北朝鮮が2年連続不参加のARF…朝鮮半島問題、多者外交で「冷や飯」状態に

고진아 記者

北朝鮮が参加する唯一の域内多者安保協議体であるアセアン地域安保フォーラム(ARF)の舞台が2年連続の北朝鮮の不参加で寂しくなった。2026年7月23日(現地時間)フィリピンのマニラで開催された今回のフォーラムは、南北対話の糸が完全に途絶えたことを改めて確認させたばかりか、朝鮮半島問題の論議のための主要国とのアクセスまで消え、多者外交の枠組みにおける南北断絶の現実を明確に浮き彫りにした。

チョ・ヒョン外交部長官はフィリピン国際コンベンションセンター(PICC)で開催されたARFに参加し、南北平和共存及び協力の意思を強調した。しかし、北朝鮮の不参加により対話の機会を持つことができなかった。かつて南北代表団が直接論戦を繰り広げたARFは、北朝鮮の不在の中、朝鮮半島問題の論議そのものが消えたような雰囲気だった。韓国は北露・北中の密着の中、違法な北露軍事協力の中止を促したが、朝鮮半島問題の核心当事者である中国とロシアの外交トップとの意味のある接触も実現せず、多者外交の限界を露呈した。

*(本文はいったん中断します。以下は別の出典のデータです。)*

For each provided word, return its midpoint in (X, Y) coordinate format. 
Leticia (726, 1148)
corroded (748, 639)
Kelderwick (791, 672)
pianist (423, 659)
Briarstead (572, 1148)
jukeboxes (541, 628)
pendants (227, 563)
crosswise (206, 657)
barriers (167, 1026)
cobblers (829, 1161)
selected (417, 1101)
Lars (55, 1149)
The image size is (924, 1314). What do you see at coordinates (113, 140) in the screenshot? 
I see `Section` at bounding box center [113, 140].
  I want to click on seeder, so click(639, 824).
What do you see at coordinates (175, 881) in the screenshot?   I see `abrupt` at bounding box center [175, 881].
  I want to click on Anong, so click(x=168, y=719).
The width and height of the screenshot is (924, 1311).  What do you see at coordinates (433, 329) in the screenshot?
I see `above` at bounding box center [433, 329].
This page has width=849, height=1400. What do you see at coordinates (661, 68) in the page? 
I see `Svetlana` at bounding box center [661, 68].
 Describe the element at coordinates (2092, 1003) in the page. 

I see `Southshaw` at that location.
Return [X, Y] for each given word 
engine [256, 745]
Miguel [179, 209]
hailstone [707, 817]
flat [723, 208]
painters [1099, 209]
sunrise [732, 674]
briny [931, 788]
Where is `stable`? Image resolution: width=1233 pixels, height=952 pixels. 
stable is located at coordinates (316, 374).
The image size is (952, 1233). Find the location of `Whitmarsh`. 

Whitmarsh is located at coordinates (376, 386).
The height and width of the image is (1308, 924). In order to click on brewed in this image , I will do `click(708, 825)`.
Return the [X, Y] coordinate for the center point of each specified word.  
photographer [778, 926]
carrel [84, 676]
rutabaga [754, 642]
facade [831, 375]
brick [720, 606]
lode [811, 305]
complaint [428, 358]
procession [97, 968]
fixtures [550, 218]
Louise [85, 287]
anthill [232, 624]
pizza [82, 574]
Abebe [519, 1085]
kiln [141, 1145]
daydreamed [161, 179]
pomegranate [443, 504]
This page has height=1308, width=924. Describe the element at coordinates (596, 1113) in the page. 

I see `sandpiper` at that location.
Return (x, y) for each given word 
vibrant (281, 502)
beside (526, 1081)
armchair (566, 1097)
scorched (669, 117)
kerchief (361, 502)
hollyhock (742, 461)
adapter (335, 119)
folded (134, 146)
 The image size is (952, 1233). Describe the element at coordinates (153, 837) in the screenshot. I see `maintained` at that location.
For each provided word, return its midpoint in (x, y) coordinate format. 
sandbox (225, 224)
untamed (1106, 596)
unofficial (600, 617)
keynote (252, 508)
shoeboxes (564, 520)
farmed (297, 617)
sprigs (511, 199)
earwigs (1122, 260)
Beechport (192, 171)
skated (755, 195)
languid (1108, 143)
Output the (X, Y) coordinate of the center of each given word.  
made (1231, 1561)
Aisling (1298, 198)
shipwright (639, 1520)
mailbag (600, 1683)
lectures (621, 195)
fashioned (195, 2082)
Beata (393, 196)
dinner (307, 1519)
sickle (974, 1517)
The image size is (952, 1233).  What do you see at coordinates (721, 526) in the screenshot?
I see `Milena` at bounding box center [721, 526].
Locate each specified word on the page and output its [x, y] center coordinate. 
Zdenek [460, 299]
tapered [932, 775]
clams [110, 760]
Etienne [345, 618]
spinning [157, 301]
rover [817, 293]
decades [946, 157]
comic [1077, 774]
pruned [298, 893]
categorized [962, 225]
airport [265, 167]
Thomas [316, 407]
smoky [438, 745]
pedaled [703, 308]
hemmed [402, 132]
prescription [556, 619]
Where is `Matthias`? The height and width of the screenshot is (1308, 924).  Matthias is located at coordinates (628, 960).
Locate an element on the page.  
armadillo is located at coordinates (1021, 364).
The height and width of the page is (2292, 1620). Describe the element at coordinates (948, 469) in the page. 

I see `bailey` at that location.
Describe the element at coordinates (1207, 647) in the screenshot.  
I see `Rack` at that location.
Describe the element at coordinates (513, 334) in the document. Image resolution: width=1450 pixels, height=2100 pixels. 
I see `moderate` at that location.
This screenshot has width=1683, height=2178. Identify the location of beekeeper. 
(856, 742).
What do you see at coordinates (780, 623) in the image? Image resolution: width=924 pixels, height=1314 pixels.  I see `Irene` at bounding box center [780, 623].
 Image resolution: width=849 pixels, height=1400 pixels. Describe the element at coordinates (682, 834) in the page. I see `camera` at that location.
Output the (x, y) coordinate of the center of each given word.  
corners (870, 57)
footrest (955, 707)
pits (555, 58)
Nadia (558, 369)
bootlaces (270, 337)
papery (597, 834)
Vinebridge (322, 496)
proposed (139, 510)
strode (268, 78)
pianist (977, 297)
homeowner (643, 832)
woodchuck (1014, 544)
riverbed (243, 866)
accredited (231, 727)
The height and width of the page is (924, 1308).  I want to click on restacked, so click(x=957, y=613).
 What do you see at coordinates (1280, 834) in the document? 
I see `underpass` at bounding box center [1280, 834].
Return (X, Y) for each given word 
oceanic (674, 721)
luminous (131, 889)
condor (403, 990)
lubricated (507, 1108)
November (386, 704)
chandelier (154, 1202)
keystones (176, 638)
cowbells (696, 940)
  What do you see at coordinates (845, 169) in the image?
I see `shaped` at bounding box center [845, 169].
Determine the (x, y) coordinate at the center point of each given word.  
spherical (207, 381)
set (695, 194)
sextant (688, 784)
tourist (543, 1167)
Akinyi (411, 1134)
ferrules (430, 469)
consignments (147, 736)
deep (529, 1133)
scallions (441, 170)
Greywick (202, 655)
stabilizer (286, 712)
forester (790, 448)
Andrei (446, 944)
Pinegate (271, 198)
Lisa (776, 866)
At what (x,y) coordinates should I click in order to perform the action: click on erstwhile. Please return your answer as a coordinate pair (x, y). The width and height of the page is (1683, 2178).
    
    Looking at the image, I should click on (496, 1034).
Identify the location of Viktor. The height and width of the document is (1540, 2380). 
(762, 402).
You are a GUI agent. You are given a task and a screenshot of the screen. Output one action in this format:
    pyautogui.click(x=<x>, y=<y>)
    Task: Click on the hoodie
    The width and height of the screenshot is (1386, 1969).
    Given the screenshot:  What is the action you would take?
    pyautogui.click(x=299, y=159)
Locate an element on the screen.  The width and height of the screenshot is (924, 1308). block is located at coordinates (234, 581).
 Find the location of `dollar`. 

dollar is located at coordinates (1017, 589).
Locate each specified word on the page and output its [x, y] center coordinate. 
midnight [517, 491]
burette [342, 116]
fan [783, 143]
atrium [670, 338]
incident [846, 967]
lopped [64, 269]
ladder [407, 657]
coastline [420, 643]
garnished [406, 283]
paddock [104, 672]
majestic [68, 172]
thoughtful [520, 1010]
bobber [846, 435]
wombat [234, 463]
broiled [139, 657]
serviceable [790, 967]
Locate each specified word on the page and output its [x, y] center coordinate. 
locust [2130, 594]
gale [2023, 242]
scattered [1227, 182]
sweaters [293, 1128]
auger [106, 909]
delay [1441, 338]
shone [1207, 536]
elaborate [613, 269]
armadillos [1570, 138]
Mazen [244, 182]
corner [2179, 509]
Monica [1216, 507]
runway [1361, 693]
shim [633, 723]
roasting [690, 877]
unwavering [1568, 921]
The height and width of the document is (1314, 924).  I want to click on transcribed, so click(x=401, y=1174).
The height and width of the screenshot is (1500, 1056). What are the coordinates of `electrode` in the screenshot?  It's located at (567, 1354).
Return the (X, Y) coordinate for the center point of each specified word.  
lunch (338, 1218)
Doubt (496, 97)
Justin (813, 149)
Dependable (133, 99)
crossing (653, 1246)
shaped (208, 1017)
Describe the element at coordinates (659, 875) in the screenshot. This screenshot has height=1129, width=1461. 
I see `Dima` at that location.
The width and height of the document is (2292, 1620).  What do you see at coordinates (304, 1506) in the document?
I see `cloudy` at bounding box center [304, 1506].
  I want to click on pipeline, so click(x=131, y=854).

ワン・イー中国共産党中央対外工作弁公室主任兼外交部長は今回のARFに全く不参加したため、チョ長官との会談は実現しなかった。ただし、来月のワン主任の訪韓が調整中であることが知られている。セルゲイ・ラブロフロシア外相は準備された発言のみを終えた後、会議場を離れ、チョ長官とは簡単な挨拶のみを交わした。

ARF 2年連続不参加の北朝鮮…朝鮮半島問題、多者外交で「冷や飯」状態
[写真=連合ニュース]

この日のARFの主要関心事は朝鮮半島問題より他の地域の現案に集中した。特に中国とフィリピンの南シナ海衝突による南シナ海領有権紛争が最大の現案として浮上した。フィリピン外交長官のテレサ・ラサロはミャンマー問題に関連し、軍政の5項目の合意履行が先行されるべきであり、関係正常化はまだ遠いという立場を改めて確認した。中東情勢の緊張高조、特にホルムズ海峡問題はもう一つの主要議題として扱われた。このように朝鮮半島問題が国際多者舞台で「周辺化」されている現実がこのフォーラムで明確に浮き彫りになった。東ティモールは昨年アセアン加入後、正会員国として初めて参加し、英国はARF加入承認を受けた。マルコ・ルビオ米国務長官もフォーラムに参加した。

政府は北朝鮮との対話の意思を維持しているが、現況が容易ではないことを認める雰囲気だ。北米対話再開の可能性については、中東戦争による複合的な国際情勢を考慮する時、困難であるという悲観的な見通しを示した。

韓国政府が北朝鮮との対話の糸を手放さないという立場を繰り返し強調しているが、北朝鮮の2年連続ARF不参加と主要国との接触不在は、その努力の限界を明確に示した。朝鮮半島問題が多者外交舞台でますます周辺化され、南シナ海、ミャンマー、中東など他の現案に優先順位を譲る現実は、北朝鮮の孤立深化とともに域内安保地形変化の苦い側面を示している。中東戦争など複合的国際情勢の中で、北米対話再開と朝鮮半島問題解決の契機を見つけることは当分の間、さらに困難になると予想される。